Security and the Net

Security and the Net

The growth of information technology will soon compromise the government's ability to protect the United States' assets, a White House official said at an information security conference Thursday.

September 6, 1996

THE DAILY FED

Security and the Net

Michael R. Nelson, a special assistant on information technology in the White House Office of Science and Technology Policy, told participants at the fourth annual "InfoWarCon" conference, held in Arlington, Va., that the influence of international organized crime organizations would increase as financial transactions shift to the Internet. Organized crime members, Nelson said, are already some of the most advanced users of the encryption technology essential for cash transactions over computer networks.

Gen. John J. Sheehan, commander-in-chief of U.S. Atlantic Command, suggested one way to combat the threat of organized crime on the Internet would be to combine the National Security Agency with the Central Intelligence Agency. He also suggested new, smaller agencies could be created to police computer networks.

Jonah Seiger, policy analyst at the Center for Democracy and Technology, a non-profit public interest organization, called the Administration's predictions hyperbole. He said the administration misses the point by not discussing specific problems and instead "throwing up this specter of terrorism."

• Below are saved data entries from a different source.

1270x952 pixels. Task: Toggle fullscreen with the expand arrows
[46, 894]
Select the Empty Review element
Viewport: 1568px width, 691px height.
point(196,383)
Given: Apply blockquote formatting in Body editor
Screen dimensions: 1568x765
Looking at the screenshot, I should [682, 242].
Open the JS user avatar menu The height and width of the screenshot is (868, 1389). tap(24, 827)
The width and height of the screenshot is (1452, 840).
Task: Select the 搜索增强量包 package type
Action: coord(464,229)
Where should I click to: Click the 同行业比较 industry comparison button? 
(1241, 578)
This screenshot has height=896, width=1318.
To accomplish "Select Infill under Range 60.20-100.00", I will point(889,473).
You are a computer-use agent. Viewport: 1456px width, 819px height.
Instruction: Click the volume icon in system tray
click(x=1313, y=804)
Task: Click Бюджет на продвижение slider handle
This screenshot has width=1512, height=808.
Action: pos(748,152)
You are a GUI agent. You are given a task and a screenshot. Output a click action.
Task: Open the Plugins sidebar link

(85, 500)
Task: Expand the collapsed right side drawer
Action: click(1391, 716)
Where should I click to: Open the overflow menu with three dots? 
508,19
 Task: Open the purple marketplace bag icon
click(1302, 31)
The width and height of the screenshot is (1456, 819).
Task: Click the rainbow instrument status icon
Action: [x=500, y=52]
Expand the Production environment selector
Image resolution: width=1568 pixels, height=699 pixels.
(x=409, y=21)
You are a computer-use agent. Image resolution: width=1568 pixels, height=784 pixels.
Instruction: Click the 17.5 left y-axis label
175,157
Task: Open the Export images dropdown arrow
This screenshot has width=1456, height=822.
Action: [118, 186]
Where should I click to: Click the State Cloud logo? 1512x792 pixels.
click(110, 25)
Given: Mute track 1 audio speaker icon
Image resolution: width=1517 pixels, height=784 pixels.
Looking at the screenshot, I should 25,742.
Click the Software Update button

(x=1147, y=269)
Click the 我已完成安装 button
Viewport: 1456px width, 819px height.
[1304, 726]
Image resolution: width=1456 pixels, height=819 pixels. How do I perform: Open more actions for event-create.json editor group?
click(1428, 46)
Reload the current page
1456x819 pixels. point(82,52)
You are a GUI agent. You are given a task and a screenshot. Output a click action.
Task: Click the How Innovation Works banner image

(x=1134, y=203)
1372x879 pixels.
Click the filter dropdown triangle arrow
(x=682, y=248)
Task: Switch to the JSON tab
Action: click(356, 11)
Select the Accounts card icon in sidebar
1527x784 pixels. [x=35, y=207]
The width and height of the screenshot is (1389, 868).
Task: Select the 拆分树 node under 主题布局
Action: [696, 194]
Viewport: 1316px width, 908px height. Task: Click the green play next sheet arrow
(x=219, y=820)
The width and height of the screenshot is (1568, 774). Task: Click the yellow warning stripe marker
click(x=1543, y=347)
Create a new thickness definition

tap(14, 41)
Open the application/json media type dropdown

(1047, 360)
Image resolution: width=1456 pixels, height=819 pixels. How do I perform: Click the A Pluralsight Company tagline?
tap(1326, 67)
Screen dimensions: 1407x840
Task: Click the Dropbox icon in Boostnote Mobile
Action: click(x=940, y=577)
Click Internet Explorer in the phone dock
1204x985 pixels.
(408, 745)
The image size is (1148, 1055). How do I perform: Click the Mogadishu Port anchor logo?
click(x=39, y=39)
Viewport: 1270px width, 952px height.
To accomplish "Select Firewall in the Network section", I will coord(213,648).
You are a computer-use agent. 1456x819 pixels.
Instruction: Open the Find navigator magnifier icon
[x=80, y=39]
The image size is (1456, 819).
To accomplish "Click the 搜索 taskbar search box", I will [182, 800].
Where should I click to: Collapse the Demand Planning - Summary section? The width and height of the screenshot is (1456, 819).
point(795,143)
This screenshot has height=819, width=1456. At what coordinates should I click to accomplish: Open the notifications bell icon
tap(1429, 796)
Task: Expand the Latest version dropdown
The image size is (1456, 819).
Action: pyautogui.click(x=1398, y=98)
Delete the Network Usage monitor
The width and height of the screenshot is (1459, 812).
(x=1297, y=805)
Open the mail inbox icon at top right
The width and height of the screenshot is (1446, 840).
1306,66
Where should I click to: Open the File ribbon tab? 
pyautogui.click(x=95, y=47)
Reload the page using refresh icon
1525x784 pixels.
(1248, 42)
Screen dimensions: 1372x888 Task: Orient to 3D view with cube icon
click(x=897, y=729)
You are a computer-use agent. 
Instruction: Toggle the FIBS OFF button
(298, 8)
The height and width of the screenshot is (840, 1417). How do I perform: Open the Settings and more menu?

The Center for Democracy and Technology is pushing for Congress to vote on resolutions that would relax export controls on encryption technology and prevent the government from limiting the power of encryption tools.

"Law enforcement has new challenges," Seiger said. "But they have not shown why the viability of the Internet is less important than law enforcement needs--which they have never clearly articulated."

"InfoWarCon '96" was organized by the National Computer Security Association.